I will say that one helpful thing about Brother touchscreens is that the built-in tutorials remind you how to thread the machine, set it up for embroidery, etc., which is helpful for beginners who don’t want to keep pulling out a manual. 

And, if you’re into character-themed embroidery machines, you can also check out the Brother LB5000M and LB5000S, which are Marvel- and Star Wars-themed combination embroidery machines, respectively. They do cost a bit more because they sew as well.

What’s a bummer is Disney files and trademarked characters on Brother embroidery machines are for personal use, so you cannot sell products you create with them.

New vs. Used Machine Considerations

Embroidery machines are a little like cars–as soon as you drive them new off the lot, they lose a decent percent of their value. If you are on a very tight budget, you can usually find a great deal on a used embroidery machine at a local sewing store or online at eBay, Amazon, or Facebook, for example. 

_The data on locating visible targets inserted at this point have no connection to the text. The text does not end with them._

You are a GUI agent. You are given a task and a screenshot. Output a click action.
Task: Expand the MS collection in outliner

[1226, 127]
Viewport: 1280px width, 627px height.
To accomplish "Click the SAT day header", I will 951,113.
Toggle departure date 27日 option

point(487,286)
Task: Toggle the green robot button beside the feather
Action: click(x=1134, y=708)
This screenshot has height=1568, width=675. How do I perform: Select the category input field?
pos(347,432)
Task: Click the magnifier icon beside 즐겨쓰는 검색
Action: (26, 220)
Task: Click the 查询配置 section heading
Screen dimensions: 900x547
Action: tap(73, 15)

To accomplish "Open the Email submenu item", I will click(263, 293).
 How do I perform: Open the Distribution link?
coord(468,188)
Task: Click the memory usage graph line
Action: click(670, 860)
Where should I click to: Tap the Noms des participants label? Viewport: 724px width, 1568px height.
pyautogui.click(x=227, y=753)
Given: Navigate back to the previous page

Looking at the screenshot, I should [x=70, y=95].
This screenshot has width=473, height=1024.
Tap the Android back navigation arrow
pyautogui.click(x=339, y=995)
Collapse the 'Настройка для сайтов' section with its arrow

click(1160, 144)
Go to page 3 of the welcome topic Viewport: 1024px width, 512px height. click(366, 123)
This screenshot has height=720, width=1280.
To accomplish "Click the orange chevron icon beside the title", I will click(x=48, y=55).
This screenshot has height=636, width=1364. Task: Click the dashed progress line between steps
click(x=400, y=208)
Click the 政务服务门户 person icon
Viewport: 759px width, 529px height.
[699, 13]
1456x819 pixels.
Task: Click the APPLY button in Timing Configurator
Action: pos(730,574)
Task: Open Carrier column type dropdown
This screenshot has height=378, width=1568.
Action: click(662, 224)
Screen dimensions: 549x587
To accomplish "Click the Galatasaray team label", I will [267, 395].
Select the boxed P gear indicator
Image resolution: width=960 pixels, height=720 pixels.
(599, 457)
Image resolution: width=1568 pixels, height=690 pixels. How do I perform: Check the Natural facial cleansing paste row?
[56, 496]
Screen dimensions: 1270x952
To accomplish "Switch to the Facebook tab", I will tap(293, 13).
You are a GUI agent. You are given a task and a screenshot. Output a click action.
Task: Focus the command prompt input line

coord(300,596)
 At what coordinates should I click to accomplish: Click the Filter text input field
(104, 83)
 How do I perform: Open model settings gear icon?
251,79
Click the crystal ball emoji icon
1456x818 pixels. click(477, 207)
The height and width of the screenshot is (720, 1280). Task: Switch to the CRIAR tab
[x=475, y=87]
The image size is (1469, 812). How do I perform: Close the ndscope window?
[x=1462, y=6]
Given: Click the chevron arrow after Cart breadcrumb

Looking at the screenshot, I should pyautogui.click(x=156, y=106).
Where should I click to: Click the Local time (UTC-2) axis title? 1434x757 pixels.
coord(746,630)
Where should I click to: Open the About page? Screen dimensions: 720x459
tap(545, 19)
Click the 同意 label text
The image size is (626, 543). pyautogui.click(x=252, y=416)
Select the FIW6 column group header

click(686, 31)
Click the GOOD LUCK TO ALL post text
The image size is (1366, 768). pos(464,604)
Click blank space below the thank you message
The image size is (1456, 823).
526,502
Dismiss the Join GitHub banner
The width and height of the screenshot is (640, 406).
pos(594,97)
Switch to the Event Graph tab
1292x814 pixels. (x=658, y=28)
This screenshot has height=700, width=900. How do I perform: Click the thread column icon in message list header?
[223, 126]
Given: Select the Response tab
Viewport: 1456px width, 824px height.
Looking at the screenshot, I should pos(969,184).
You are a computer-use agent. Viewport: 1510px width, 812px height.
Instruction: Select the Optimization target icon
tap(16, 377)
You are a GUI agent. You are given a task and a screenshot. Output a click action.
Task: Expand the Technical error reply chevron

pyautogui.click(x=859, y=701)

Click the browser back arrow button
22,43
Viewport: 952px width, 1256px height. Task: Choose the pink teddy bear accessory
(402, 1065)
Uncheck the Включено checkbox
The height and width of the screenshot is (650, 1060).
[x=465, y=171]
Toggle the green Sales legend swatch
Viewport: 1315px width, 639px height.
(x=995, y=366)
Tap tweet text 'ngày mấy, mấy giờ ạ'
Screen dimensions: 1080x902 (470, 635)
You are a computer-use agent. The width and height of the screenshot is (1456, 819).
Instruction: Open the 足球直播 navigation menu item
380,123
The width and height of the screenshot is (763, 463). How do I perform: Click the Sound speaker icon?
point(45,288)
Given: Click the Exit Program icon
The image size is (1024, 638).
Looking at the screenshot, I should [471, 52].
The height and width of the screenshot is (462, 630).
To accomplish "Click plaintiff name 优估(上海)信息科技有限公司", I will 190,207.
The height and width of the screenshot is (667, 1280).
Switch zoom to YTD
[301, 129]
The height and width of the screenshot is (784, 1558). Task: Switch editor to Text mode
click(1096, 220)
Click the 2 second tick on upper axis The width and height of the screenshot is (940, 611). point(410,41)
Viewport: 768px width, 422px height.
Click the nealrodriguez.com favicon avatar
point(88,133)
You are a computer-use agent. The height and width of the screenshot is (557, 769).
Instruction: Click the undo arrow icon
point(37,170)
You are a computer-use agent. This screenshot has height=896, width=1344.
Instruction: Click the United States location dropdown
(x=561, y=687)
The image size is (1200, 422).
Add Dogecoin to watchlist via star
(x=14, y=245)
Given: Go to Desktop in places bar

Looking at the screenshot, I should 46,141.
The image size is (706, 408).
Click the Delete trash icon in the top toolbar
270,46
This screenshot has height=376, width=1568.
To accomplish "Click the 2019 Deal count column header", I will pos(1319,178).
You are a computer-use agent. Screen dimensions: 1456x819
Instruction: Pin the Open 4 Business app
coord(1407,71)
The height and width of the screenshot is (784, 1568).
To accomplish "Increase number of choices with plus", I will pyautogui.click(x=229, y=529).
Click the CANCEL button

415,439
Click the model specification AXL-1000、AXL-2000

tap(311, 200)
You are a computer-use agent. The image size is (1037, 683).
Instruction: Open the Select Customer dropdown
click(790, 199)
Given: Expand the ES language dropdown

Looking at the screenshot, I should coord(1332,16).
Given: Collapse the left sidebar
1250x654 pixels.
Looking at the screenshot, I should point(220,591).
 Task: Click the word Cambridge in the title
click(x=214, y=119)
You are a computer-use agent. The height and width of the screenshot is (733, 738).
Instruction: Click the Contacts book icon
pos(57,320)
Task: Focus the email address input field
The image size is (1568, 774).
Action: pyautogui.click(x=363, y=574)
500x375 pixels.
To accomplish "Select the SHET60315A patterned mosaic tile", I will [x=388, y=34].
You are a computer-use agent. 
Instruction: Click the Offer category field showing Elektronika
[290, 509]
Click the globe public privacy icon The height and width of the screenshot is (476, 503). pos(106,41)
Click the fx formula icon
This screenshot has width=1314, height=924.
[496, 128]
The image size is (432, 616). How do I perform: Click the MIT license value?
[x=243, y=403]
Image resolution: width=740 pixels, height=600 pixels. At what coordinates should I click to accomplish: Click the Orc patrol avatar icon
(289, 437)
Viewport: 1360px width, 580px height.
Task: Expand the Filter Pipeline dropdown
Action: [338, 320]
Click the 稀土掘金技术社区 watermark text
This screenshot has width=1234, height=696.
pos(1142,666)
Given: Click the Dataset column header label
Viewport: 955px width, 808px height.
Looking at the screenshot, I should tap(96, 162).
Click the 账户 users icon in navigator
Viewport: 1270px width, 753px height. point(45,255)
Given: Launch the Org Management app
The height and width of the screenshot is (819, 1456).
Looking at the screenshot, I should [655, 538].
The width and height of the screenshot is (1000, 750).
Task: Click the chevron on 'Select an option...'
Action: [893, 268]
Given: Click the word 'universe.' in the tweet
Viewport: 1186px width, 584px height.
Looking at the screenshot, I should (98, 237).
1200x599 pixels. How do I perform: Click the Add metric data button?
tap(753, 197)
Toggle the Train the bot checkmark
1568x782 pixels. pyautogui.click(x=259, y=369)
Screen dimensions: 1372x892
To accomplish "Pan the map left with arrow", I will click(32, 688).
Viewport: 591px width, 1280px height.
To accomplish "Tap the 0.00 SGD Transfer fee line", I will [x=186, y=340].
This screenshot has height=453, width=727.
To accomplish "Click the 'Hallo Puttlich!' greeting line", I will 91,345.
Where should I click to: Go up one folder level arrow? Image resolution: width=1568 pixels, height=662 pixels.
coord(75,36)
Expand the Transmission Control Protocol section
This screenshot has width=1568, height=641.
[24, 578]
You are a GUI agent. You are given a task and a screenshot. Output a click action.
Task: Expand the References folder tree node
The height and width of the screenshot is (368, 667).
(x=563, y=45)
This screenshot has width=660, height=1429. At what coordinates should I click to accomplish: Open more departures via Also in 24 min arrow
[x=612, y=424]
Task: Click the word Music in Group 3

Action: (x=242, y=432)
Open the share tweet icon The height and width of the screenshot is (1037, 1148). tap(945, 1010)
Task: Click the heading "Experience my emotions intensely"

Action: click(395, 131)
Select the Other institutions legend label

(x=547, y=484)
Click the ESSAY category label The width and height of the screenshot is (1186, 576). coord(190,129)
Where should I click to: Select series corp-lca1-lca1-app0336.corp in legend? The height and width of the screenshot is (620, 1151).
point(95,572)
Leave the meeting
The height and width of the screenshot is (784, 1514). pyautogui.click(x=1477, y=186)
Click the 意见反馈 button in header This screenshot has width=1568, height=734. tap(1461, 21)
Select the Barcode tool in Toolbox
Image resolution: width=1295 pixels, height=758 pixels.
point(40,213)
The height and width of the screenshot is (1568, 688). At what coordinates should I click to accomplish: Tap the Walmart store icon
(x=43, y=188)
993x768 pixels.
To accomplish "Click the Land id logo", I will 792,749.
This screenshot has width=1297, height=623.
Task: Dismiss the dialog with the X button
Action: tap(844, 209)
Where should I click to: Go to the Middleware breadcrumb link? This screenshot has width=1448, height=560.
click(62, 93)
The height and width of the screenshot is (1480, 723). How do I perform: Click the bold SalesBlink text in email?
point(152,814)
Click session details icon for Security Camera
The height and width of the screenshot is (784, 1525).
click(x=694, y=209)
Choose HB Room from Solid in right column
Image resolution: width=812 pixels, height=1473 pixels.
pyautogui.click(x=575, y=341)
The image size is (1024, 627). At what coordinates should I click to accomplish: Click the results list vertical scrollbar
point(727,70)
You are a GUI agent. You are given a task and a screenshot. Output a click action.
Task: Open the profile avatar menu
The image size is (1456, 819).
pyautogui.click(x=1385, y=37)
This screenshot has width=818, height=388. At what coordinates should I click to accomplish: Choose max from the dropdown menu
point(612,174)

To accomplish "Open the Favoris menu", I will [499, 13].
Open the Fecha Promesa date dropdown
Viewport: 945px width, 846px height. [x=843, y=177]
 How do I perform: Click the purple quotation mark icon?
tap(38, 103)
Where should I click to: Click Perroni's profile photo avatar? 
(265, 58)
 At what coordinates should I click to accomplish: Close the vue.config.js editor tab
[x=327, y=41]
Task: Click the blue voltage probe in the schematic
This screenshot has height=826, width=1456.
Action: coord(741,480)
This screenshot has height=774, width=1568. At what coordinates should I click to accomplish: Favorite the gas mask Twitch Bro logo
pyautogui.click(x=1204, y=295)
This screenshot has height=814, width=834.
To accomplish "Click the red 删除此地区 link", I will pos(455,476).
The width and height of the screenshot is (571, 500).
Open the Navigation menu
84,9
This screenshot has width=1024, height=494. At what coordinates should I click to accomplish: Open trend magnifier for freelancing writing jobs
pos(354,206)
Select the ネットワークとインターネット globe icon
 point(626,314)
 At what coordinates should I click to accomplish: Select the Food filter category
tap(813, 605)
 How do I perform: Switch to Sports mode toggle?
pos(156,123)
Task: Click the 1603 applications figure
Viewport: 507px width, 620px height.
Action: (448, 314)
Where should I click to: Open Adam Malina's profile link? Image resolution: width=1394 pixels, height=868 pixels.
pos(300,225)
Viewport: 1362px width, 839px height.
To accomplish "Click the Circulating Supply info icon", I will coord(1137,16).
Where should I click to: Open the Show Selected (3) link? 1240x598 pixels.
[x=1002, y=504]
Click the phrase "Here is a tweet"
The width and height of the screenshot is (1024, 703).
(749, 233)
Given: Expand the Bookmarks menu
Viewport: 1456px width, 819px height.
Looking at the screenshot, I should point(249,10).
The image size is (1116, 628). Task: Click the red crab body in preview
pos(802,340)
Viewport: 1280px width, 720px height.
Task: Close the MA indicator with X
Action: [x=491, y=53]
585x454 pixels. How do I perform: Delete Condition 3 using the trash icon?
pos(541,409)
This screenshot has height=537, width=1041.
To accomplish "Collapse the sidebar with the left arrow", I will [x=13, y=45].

While purchasing pre-owned from third-party sellers (an authorized embroidery dealer is an exception) decreases your expenses, you aren’t assured it is a good embroidery machine.

Most used embroidery machines aren’t covered under the manufacturer’s warranty, and you don’t know how the machine was treated by its previous owner. If it was not maintained properly, there’s a chance it may fail after you purchase it.

My general recommendation when deciding new vs. used is: unless the deal is a steal, only buy it if you can try it out before purchasing or are given a very lenient return period. 


Overall, embroidery is not an inexpensive hobby. In addition to purchasing a machine, you also need thread, stabilizer, needles, and the materials you’re embroidering. Not to mention digitizing software to create your own embroidery designs from scratch.

By purchasing a cheap embroidery machine, you can have some money left over to spend on awesome accessories to get you started designing and embroidering new projects! (If you’re lost, check out my post on embroidery machine supplies for beginners so you’ll know exactly what you need.)